A young Bay Area hospitality startup for booking last-minute vacations is hitting a growth spurt, adding 10,000 new listings each month and a new headquarters in San Francisco while positioning itself for hosts as a no-brainer add-on to Airbnb.

Whimstay, which settled into offices on California Street last month, has just 13 full-time employees but more than 107,000 properties on its platform and 100,000 smartphone app downloads, CEO Ben Jamshahi says. He and co-founders Alex Alioto and Kamesh Jasani founded the company in 2018 around the simple premise that short-term rental properties are inefficient — they are occupied less than half of their available nights on average — and hosts would be happy to offer a last-minute discount to avoid an empty room.

All vacation rentals on the platform are only bookable 21 days or less before the date of stay. Whimstay offers travelers an exclusive discount on the stay, pre-negotiated with the property owner, and takes a 3% to 5% commission from each.

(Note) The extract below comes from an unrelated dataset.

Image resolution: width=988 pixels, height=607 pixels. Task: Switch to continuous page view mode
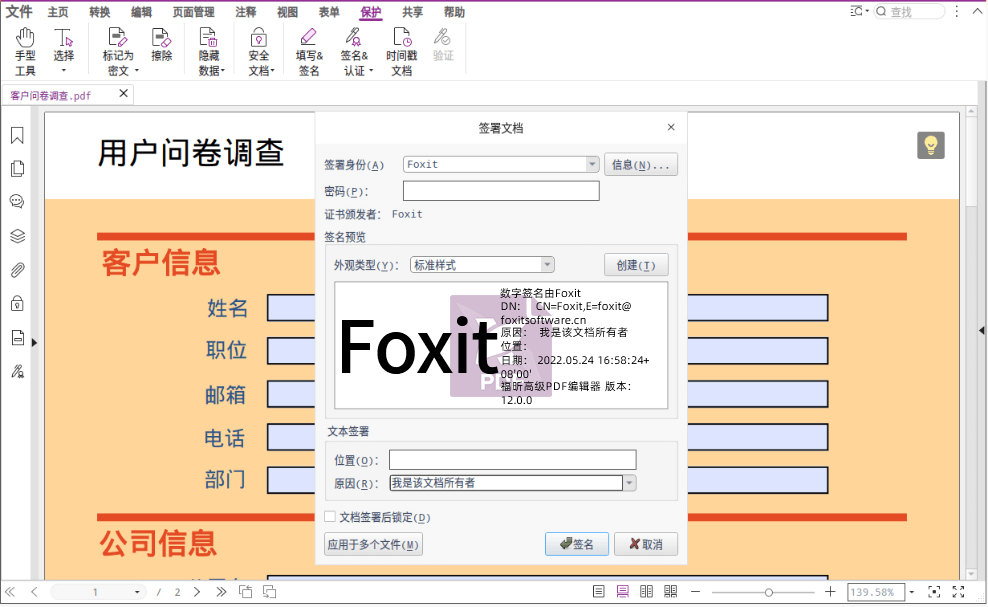[621, 591]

Occupancy was an issue Jamshahi encountered himself trying to monetize vacation homes in Maui and Truckee on platforms such as Airbnb, VRBO and Booking.com, and finding "the best I could do was 50%." According to short-term rental analytics firm AllTheRooms, the average occupancy rate of an Airbnb in the U.S. was just 48% prior to the pandemic in 2019.

"They haven't been able to solve this issue of the overstock model," he said, of existing vacation rental platforms. "Once that day is expired you can't bring it back."

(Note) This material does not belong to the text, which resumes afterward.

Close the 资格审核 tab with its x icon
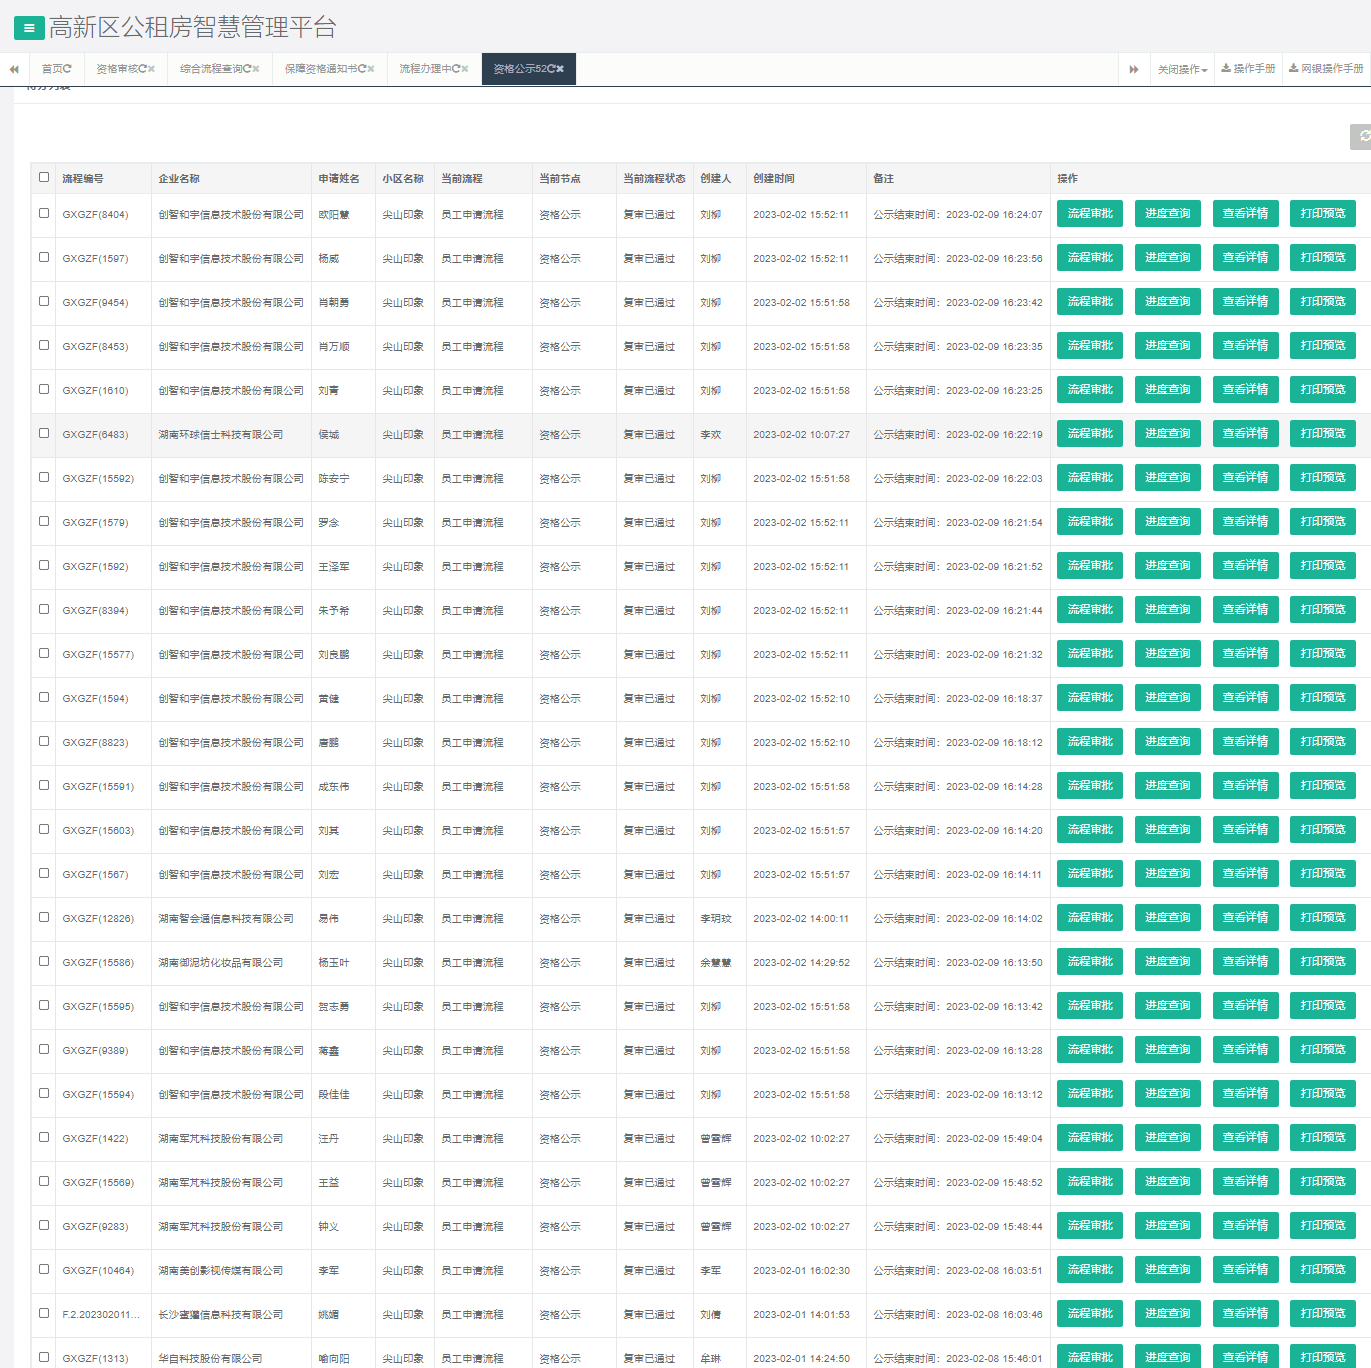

Whimstay acts as the "merchant of record" in the transaction, collecting travelers' vacation deposit in escrow and transferring it to the property host within 24 hours of guest check-in. It becomes a "win-win" for everyone, the CEO told me, when guests save as much as 60% off their stays and hosts have more rooms filled.

"We believe in the gift of spontaneity," Jamshahi said. "We want to bottle the thrill of last-minute adventures and ship it to the masses."

And perhaps the best part of Whimstay from the perspective of property owners is its lack of exclusivity — property owners don't need to take their listings off other platforms to have a Whimstay listing available, a kind of contingency against unbooked rooms, and an invitation to cost-conscious travelers (hello, Gen-Z?) that may feel priced out of hotels and Airbnb.

After starting 2021 with around 18,000 listings and growing the company through word-of-mouth, Whimstay struck oil this year via integrations with websites such as TurnKey Vacation Rentals and property management systems Streamline VRS, Escapia, V12.net, and "everyone and anyone we could," Jamshahi said, ballooning the portfolio by another 90,000 by the end of October.

Jamshahi said the company has raised some private capital (declining to disclose the amount) but that the company's goal has been to achieve critical mass — listing about 20% of U.S. vacation rental homes on the platform — before more aggressively pursuing venture funding. Still, this month Whimstay has raised more than $369,000 on equity crowdfunding platform StartEngine, with a target goal of $1 million.

All this, the CEO says, is only the beginning. Whimstay plans to debut a new feature on the platform in January which the company has recently patented. Jamshahi declined to elaborate on what it entails but said, with characteristic enthusiasm, "I promise you this — it's going to change the way people approach booking. Not just vacation rentals, but other things."